Having established a desired depth of cut adjustment setting the locking knob 100 is rotated to draw up the bolt 94 so as to firmly clamp depth slide 38 and depth guide 40 together. Depth of cut adjustment may be accomplished conveniently quickly and comfortably by an operator who is preferably grasping the saw's main operating handle 20 with one hand, and the depth of cut adjustment locking knob 100 with the other. Because the locking knob 100 is fixedly carried the operations or actions of releasing the clamping assembly 42, varying the spacing between the handle 20 and the locking knob 100 to establish a new depth of cut adjustment, and again securing the clamping assembly 42 may all be done without the operator removing his other hand from the locking knob 100.
The concept of the invention includes not only improving the depth of cut adjustment system but also, in combination, and while meeting that objective, selecting a disposition for and form of locking knob (100) so that the locking knob may function efficiently and comfortably as an auxiliary handle for control of the saw, to be used in conjunction with the main handle 20.

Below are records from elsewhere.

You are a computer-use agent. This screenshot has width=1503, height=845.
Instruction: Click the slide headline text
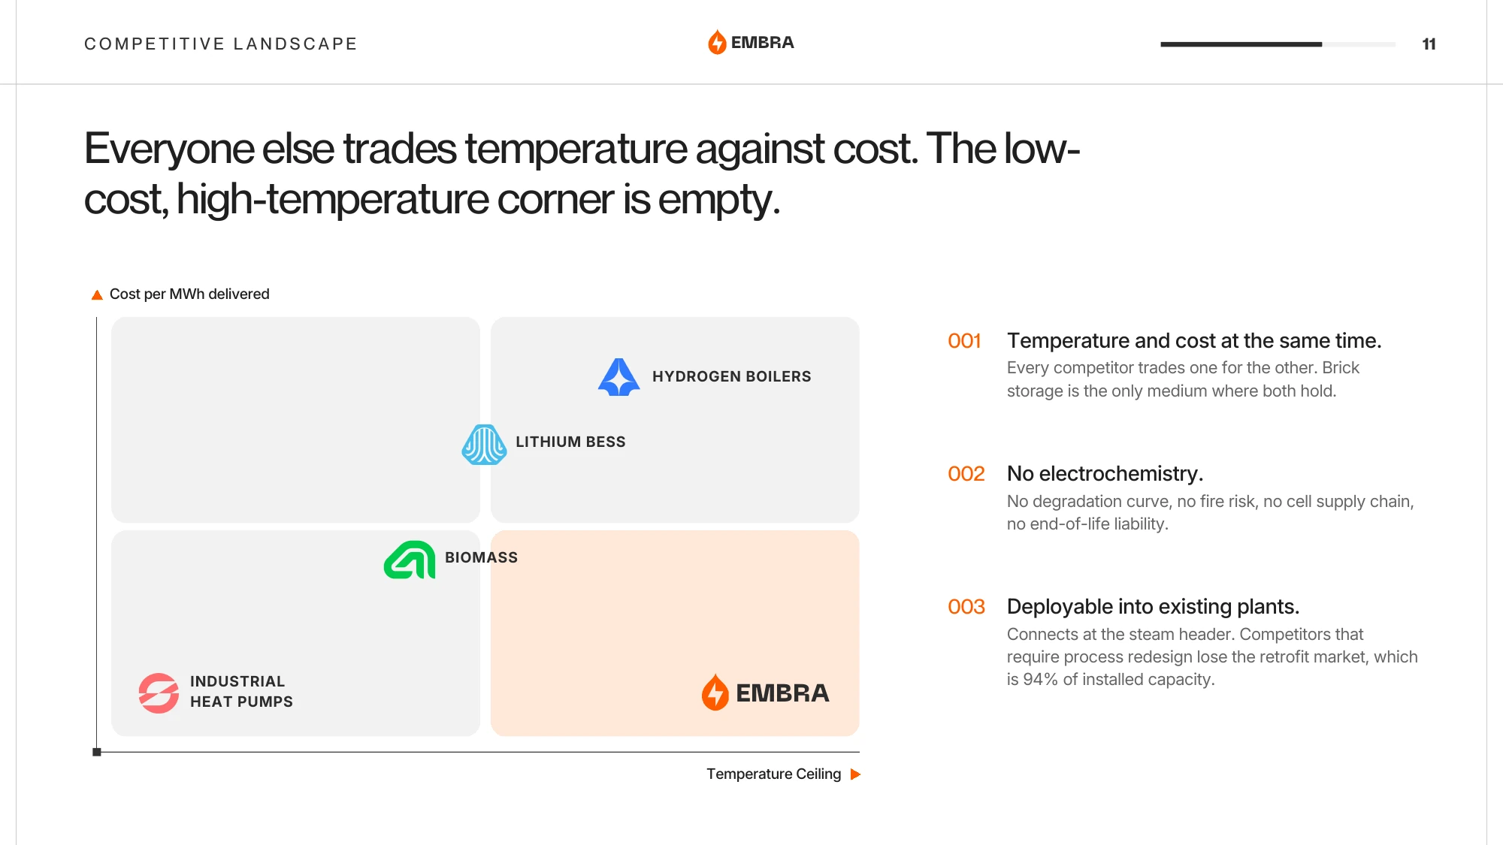tap(582, 174)
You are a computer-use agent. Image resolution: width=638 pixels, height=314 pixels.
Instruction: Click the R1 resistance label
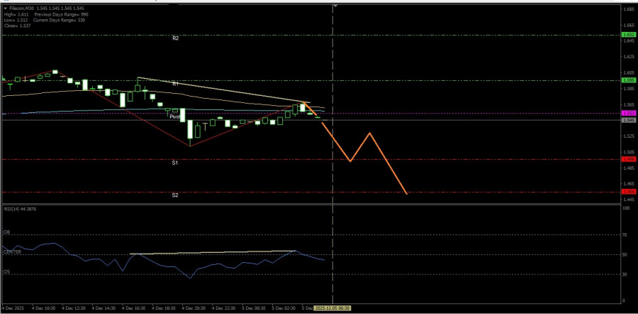pos(175,84)
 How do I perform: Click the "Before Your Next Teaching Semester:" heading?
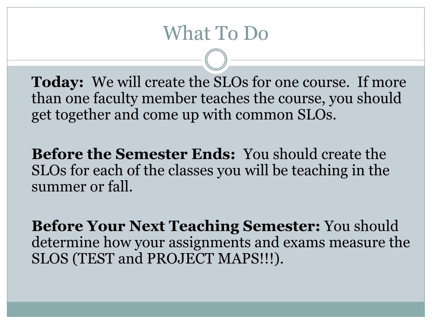(176, 227)
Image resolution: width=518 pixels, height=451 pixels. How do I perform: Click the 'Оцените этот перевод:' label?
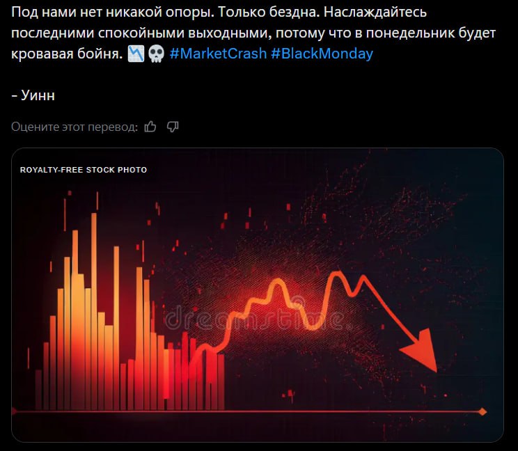point(74,127)
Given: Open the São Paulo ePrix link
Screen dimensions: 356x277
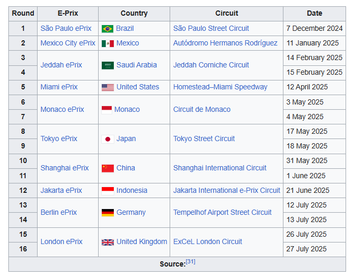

Maximum and minimum depth of cut settings for the saw are shown respectively in FIGS. 1 and 2. Throughout the range of adjustment an appropriate rotatable positioning of the upper guard 16 relative to the motor and gear case housing 10 and more particularly with respect to coverage of the saw blade 12 adjacent a forward portion of the shoe 24, is maintained through the camming action of the boss 74 on the upper guard 16, engaging and following the cam slot 72 in the depth slide 38. (Seen best in FIGS. 1 and 2). Thus this auxiliary, safety function is provided without specific moving parts such as a separate linkage and hence with a potential for cost reduction and improved reliability. And operating efficiency is enhanced by the convenient and highly visible depth of cut setting indication provided by the scale markings 110 on the upper guard 16 (see FIGS. 1, 2 and 3) juxtaposed with the fixed pointer 112 carried by the motor and gear case housing 10. The rotatable positioning of the upper guard 16 relative to the housing 10, as depth of cut setting is changed, gives a direct indication of depth of cut setting.